I am terrified. Simply and completely terrified.
My dominant thoughts are not supporting me being productive, and I am doing battle to stay afloat mentally and emotionally. The future of the country in which I live is in serious peril. I suspect foul play as for some, the rules are made to be ignored or broken.
Is evil winning? How do I turn my fear into action for myself and my own tribe? This is a test of my resolve, I know.
So many swirling thoughts and a partner who is equally, if not more afraid than I am.
I did my readings and my sit this morning and began to feel better as I always do.
When my partner began voicing his fears, I let him share, but when he went on and on and on and on, I explained how I can’t have that be my dominant focus. I can’t move ahead when that is all I hear every day.
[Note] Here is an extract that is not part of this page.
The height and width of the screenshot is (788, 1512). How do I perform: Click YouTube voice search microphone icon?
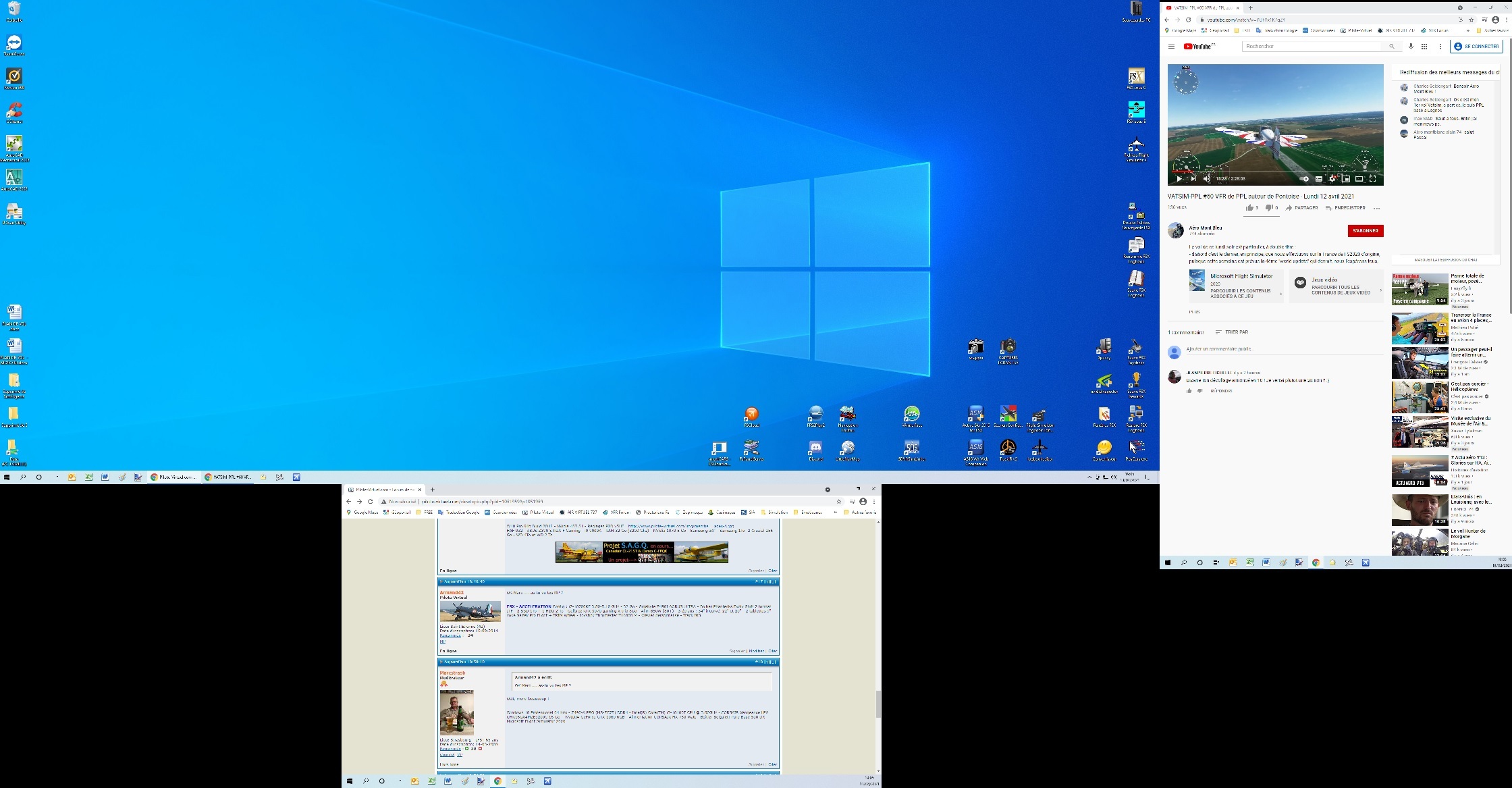[x=1410, y=47]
He agreed, said I was probably right and then proceeded just a few minutes later to begin again. He caught himself and immediately stopped. I pretended not to have heard the starting up again. He is much happier, and I certainly will be if I/we focus on what’s ahead that is good and positive.
He later told me I seem energized. I shared I have choices. I can be depressed and afraid or I can be positive; I’ve decided to be joyful. He shared how much that is helping him as well as a long warm hug.
I’ve lived much of my life afraid of one thing or another.
While I may still battle fear, I refuse to have my life run by fear any longer.